Ex-ministers Kairouz and Scott face scrutiny over grant funding

The Andrews government has ordered a review into gambling and multicultural affairs grants awarded under the tenure of fallen ministers Marlene Kairouz and Robin Scott following damning allegations at an anti-corruption hearing that public funds were misused for factional purposes.

The Independent Broad-based Anti-corruption Commission is investigating allegations of corrupt conduct involving Victorian public officers, including members of Parliament, and that taxpayer-funded grants were awarded to factional allies of dumped powerbroker Adem Somyurek, Ms Kairouz and Mr Scott and their Moderates faction.

Grants awarded under the tenure of fallen ministers Marlene Kairouz and Robin Scott are being investigated. Credit:

A senior government source confirmed Minister for Consumer Affairs, Gaming and Liquor Regulation Melissa Horne last month commissioned an independent review into the Responsible Gambling Foundation grants program to ascertain the funds were appropriately distributed.

“In November 2021, the Department of Justice and Community Safety established an independent audit into the Victorian Responsible Gambling Foundation’s grant processes,” a government spokeswoman said.

KPMG will conduct the audit into the gambling grants, and is expected to wrap it up early next year. Meanwhile, Multicultural Affairs Minister Ros Spence has asked Pricewaterhouse Coopers to investigate grants awarded to the Somali Australian Council of Victoria, which are also under IBAC scrutiny.

In response to questions to Ms Spence, a government spokesman said: “It would be inappropriate to comment while the review is ongoing.”

The wide-scale audit was confirmed as internal pressure built on Ms Kairouz and Mr Scott to quit politics at the next election as part of a factional purge of 10 sitting Labor MPs. The unrest has spilled into open warfare that has prompted crisis talks and warnings that some will quit early and trigger damaging byelections.

A source close to Ms Kairouz told The Age on Tuesday the MP would quit Parliament immediately if she lost preselection. Nominations close 10am Friday, with the party’s powerful national executive to announce its decision on Monday.

The MPs under fire have limited ability to win preselection challenges because rank-and-file ballots were suspended following an Age and 60 Minutes investigation last year that exposed Mr Somyurek’s industrial-scale branch stacking operation and prompted an IBAC investigation.

IBAC Commissioner Robert Redlich in October said the commission was examining the potential misappropriation of taxpayer-funded staff and gambling and multicultural affairs grants, including whether they were used for party-political activity and if they were provided to factional allies at the Australia Light Foundation, Cambodian Association of Victoria and the Somali Australian Council of Victoria.
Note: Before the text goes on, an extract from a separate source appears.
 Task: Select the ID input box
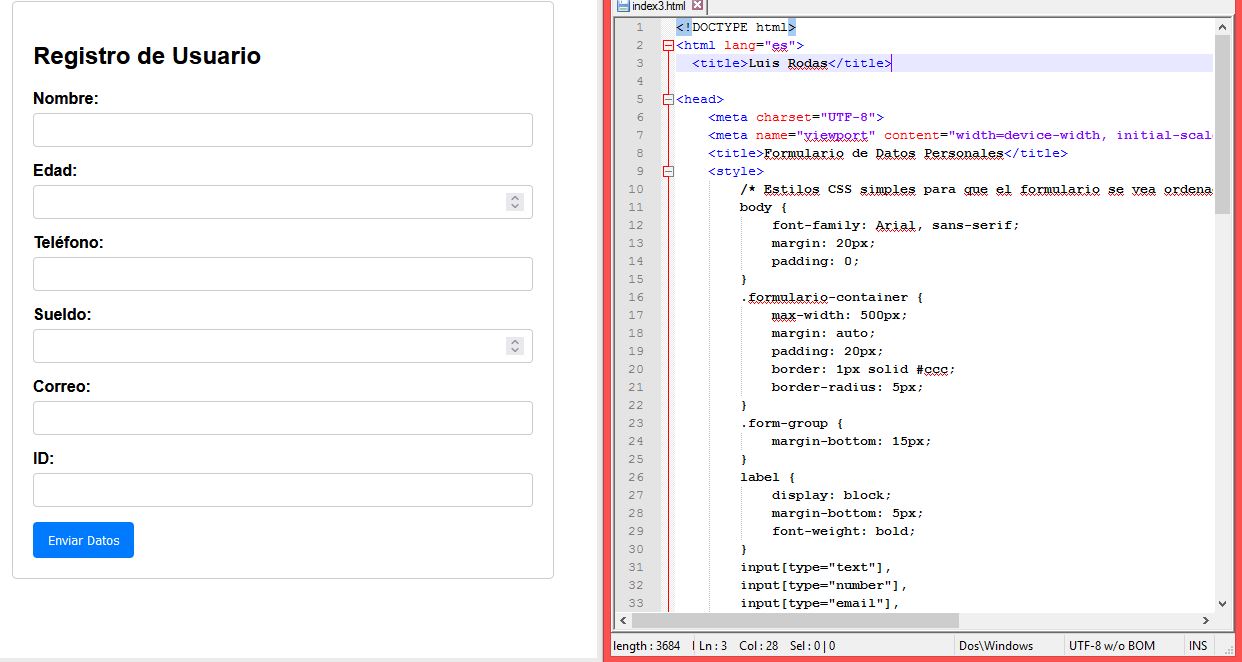tap(282, 490)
The Multicultural Affairs Minister has ordered a review of grants awarded to a community group founded by Hussein Haraco (pictured), who has been accused of pocketing public funds. Credit:Chris Hopkins

The Age last year revealed $1 million in grants had been awarded to those community groups whose committees included members who Mr Somyurek claimed in secret recordings had stacked branches for him or who have links to his faction.

Mr Somyurek claimed a senior member of the Somali Australian Council of Victoria, Dr Hussein Haraco, and Hamdi Koyu, of the Australia Light Foundation, were central figures in his branch-stacking operation. Mr Koyu was also an electorate officer to Somyurek-aligned MP Kaushaliya Vaghela, while Mr Somyurek was recorded saying Dr Haraco “works” for him.
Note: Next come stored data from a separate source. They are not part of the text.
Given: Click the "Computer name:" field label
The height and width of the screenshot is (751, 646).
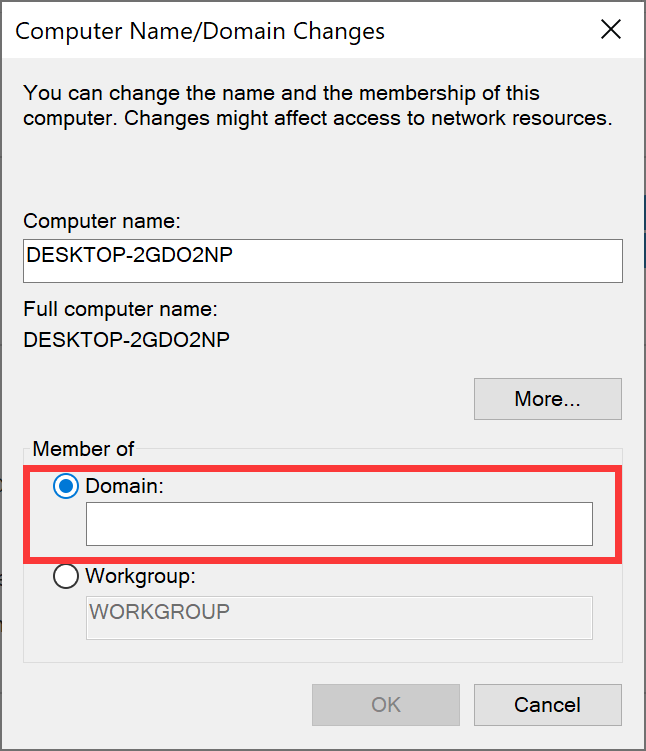Looking at the screenshot, I should click(102, 221).
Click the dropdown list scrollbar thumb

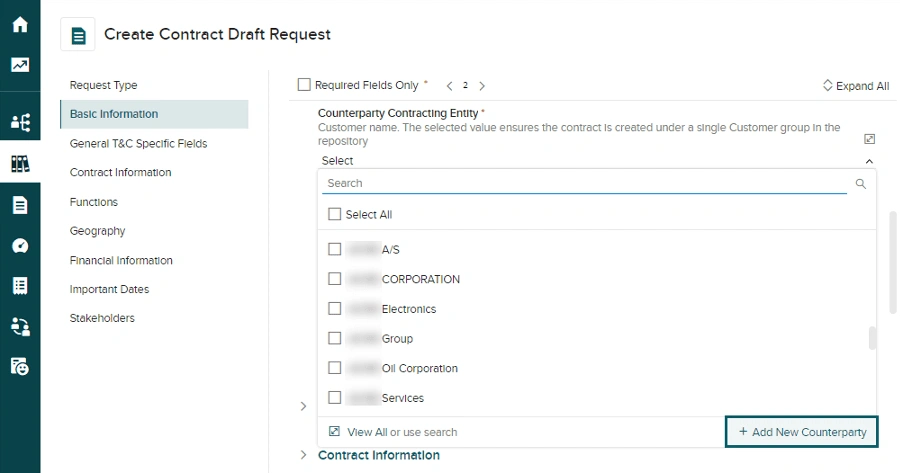coord(872,338)

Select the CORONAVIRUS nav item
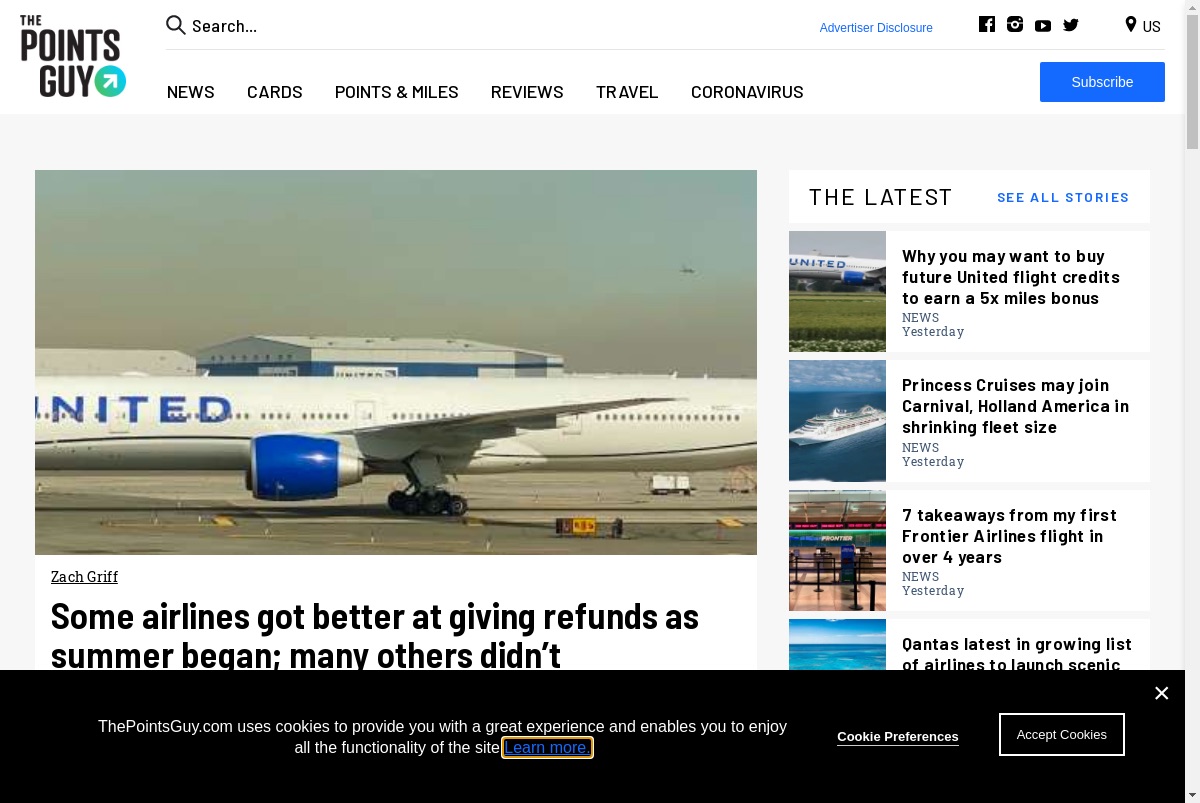click(747, 92)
Dr Haraco, who signed dozens of fake Labor Party members to the Heidelberg ALP branch, was accused in IBAC hearings of pocketing almost $75,000 in 2019 from the Victorian Responsible Gambling Foundation Prevention Partnership Program, which Ms Kairouz was responsible for as Minister for Gaming.

The community organisation also received $100,000 in taxpayer funds after it “double-counted” expenses, according to counsel assisting Chris Carr, SC.

Mr Carr told the commission Somali Australian Council of Victoria would, for instance, receive $2000 for a computer from both the council and the Victorian government, totalling $4000. It would then show the council and the government department identical invoices and ultimately pocket $2000. Dr Haraco was scheduled to appear at IBAC in October, and then November, but has been given a medical exemption to be examined publicly.